Einsum Design

Einsum is a standard extension crate, not part of a root facade. The public user-facing paths live under tenferro_einsum as crate-root extension traits: TensorEinsumExt and TypedTensorEinsumExt for owned concrete inputs, TensorReadEinsumExt and TypedTensorReadEinsumExt for borrowed inputs, and their *IntoExt counterparts for preallocated output execution, TraceContextEinsumExt for traced graph construction, EagerEinsumExt for autodiff eager execution, and tensor extension traits for tensordot contraction sugar. ConcreteEinsumPlan owns repeated concrete executions with fixed input dtype and shape metadata. tensordot is not a tenferro-linalg API.

The workspace intentionally has no root tenferro crate and no einsum facade paths.
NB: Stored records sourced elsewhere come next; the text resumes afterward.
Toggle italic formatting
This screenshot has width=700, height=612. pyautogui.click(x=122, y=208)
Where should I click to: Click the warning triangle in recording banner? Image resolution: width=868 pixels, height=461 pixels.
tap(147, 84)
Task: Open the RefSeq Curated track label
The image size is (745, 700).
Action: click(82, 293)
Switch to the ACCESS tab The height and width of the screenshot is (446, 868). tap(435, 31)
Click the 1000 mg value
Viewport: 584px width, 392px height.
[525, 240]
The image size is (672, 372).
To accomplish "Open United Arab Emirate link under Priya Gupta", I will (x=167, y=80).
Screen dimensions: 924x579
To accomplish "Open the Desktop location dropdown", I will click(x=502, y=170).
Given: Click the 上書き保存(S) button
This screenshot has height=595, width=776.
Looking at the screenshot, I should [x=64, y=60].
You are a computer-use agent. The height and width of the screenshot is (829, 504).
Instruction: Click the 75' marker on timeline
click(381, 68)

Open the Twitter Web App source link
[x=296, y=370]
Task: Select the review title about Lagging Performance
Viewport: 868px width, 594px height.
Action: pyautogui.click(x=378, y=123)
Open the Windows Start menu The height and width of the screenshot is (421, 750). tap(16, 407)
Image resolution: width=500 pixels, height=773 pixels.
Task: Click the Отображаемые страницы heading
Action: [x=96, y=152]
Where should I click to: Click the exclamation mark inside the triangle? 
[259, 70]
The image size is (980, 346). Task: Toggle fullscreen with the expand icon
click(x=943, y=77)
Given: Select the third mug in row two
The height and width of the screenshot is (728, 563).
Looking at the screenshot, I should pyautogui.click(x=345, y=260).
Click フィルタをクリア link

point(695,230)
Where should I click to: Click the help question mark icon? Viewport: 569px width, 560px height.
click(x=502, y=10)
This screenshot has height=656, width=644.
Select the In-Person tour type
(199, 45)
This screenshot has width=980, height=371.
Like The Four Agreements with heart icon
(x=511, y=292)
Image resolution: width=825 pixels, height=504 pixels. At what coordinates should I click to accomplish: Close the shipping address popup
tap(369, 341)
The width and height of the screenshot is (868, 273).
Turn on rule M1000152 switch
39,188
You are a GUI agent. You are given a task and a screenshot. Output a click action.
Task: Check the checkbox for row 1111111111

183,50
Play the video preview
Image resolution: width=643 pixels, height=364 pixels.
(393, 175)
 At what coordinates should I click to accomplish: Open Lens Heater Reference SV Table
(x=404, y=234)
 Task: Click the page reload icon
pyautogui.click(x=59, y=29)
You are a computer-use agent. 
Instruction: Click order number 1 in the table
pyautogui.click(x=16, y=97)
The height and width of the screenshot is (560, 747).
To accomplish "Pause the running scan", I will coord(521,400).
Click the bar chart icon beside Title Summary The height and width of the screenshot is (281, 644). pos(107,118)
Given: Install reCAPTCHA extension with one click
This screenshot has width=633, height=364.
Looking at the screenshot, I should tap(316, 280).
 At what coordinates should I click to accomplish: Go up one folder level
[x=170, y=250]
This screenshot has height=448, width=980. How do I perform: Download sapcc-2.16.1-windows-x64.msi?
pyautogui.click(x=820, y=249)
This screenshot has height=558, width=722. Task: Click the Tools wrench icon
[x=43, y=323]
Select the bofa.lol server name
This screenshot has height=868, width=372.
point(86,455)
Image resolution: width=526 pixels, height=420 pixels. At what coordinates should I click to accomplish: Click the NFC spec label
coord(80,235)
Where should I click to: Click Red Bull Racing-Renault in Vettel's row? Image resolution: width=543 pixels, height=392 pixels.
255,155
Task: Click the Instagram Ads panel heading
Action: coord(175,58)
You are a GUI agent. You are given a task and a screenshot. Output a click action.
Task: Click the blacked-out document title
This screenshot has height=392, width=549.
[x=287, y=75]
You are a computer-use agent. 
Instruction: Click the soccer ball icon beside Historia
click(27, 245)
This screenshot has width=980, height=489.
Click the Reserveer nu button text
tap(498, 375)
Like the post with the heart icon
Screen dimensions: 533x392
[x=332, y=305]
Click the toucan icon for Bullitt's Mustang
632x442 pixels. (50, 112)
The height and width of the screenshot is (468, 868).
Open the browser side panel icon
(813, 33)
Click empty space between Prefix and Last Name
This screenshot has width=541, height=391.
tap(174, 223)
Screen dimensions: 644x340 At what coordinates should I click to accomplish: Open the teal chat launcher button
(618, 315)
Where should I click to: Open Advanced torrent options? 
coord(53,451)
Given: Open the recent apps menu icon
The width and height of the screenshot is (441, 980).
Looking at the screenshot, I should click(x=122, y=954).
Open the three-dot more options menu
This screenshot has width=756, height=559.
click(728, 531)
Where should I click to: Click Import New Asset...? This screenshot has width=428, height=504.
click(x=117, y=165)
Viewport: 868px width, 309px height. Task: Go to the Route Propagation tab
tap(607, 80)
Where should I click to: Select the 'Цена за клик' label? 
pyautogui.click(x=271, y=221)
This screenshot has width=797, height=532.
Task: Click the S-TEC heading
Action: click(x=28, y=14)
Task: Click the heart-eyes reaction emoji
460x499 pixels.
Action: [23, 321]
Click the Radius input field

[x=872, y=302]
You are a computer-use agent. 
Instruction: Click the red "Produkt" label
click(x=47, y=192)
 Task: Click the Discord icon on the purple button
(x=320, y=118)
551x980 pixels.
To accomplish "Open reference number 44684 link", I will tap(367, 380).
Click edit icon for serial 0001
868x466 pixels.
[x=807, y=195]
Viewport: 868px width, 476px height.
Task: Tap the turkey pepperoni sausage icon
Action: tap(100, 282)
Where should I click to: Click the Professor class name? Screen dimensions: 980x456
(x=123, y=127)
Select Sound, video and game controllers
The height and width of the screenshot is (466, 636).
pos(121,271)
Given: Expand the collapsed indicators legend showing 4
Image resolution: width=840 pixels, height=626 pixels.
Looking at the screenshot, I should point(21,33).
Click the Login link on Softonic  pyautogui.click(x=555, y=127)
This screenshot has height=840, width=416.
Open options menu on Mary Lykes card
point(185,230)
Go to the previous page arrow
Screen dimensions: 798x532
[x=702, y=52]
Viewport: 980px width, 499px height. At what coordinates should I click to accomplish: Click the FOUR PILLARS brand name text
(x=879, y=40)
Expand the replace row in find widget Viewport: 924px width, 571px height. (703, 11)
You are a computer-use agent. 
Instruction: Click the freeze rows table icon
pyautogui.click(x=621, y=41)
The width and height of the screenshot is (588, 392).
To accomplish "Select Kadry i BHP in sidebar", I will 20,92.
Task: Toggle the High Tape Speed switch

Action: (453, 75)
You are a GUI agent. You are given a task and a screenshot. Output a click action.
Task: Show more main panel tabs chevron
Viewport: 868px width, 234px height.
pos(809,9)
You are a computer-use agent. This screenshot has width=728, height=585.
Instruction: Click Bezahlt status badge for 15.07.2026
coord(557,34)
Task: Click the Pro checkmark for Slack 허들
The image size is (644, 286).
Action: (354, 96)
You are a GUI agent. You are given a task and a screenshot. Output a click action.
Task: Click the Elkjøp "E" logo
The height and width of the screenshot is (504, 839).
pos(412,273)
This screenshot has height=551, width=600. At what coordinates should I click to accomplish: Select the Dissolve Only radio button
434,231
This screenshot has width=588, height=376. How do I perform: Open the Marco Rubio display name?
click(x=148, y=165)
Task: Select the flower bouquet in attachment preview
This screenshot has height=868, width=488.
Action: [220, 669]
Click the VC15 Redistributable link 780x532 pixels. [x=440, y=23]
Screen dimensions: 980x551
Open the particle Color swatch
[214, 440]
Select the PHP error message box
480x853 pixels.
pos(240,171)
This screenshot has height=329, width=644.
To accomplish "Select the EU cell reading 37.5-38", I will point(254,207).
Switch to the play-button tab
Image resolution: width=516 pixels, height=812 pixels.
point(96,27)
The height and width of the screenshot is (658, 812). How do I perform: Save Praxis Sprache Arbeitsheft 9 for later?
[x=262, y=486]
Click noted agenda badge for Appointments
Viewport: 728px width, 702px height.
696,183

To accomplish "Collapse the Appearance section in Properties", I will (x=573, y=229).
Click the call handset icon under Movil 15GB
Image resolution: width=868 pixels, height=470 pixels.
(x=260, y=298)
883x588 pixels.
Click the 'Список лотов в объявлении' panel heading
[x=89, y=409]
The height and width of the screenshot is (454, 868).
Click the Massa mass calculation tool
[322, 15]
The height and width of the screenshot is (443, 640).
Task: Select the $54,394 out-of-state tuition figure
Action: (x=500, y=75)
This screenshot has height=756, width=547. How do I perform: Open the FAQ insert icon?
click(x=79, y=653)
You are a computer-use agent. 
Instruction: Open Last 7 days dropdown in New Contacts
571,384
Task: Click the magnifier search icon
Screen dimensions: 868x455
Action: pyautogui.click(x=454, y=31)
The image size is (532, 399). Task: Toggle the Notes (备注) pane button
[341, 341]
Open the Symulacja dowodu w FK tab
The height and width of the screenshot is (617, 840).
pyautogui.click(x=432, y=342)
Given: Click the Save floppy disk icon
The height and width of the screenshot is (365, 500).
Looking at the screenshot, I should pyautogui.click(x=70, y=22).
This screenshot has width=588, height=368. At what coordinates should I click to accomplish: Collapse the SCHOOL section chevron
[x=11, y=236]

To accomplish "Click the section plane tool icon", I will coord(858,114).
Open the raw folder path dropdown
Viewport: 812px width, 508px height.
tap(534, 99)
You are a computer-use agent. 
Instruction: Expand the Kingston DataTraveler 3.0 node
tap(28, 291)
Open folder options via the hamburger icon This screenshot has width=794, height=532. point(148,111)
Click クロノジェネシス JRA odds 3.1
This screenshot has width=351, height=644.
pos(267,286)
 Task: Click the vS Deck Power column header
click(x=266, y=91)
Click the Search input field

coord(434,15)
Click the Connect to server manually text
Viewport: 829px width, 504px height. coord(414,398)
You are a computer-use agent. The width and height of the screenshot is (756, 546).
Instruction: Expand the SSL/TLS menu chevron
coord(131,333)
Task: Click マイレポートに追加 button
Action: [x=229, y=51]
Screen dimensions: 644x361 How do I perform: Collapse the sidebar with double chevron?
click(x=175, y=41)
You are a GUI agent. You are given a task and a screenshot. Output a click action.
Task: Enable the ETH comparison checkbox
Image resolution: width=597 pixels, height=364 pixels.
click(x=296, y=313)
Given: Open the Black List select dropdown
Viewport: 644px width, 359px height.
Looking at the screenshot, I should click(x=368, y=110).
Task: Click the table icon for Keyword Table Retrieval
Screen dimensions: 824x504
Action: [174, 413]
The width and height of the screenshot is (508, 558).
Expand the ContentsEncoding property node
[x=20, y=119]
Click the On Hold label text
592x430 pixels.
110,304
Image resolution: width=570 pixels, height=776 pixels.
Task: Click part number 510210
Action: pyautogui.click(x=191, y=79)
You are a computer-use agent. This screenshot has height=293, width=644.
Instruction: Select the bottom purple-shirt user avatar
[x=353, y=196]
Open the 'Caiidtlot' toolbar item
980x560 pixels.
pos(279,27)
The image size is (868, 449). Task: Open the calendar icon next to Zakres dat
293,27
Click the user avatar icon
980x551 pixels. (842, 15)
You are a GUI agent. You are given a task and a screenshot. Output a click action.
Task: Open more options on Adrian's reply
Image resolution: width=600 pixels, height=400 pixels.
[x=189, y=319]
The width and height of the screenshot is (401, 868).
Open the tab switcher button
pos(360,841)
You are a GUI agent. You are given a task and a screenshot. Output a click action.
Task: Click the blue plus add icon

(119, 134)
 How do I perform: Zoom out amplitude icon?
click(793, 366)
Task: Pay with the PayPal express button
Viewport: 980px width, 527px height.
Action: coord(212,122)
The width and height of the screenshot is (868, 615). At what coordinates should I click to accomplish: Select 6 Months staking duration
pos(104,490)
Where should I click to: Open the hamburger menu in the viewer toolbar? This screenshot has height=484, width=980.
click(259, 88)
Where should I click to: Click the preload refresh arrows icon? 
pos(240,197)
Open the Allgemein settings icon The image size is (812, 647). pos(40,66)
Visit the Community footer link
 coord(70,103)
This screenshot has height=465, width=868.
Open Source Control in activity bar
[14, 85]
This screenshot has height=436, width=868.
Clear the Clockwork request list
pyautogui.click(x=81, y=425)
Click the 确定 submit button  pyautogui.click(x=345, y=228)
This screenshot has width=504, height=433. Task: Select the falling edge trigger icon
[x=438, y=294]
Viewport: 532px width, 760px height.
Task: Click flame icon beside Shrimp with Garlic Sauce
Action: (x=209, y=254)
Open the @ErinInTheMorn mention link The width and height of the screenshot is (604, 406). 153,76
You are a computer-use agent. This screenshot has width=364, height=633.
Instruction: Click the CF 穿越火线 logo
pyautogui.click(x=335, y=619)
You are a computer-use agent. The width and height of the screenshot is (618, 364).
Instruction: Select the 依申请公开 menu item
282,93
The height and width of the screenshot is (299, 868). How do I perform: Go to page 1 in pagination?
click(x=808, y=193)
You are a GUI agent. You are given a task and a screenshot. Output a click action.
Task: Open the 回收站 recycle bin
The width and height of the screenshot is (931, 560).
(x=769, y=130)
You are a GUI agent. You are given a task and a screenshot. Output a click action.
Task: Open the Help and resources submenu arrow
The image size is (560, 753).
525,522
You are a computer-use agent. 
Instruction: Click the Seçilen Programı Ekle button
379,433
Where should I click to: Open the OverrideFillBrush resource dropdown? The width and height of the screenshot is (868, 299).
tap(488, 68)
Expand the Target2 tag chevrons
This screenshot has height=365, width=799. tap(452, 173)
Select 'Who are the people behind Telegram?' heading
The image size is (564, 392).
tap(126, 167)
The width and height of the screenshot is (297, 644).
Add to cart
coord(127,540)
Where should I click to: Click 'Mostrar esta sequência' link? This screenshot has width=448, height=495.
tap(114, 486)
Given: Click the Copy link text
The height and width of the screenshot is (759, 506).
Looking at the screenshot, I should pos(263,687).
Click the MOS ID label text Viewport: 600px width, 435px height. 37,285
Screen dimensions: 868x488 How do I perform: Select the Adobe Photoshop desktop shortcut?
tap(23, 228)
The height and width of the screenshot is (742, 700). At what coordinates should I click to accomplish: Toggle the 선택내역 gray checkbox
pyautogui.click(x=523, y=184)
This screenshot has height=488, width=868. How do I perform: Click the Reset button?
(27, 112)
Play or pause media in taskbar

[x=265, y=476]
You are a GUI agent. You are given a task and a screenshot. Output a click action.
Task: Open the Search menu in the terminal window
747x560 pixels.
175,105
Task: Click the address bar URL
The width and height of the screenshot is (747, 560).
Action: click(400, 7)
Programs that use traced einsum must explicitly register the extension module with their Runtime.

The implementation is split between:

crates/tenferro-einsum/src/traced.rs for the user-facing traced API, contraction strategy selection, symbolic-shape handling, and graph cache integration,
crates/tenferro-einsum/src/concrete.rs for the user-facing concrete tensor, read, typed, and prepared-plan APIs,
crates/tenferro-einsum/src/extension.rs for runtime extension execution,
crates/tenferro-einsum/src/syntax/ for subscript and nested-order parsing,
crates/tenferro-einsum/src/planning/ for contraction tree planning and per-step lowering plans,
crates/tenferro-einsum/src/builder.rs for graph-fragment lowering,
crates/tenferro-einsum/src/eager.rs for the shared concrete executor used by concrete wrappers and extension runtime execution,
crates/tenferro-einsum/src/eager_ad.rs for eager tensor execution.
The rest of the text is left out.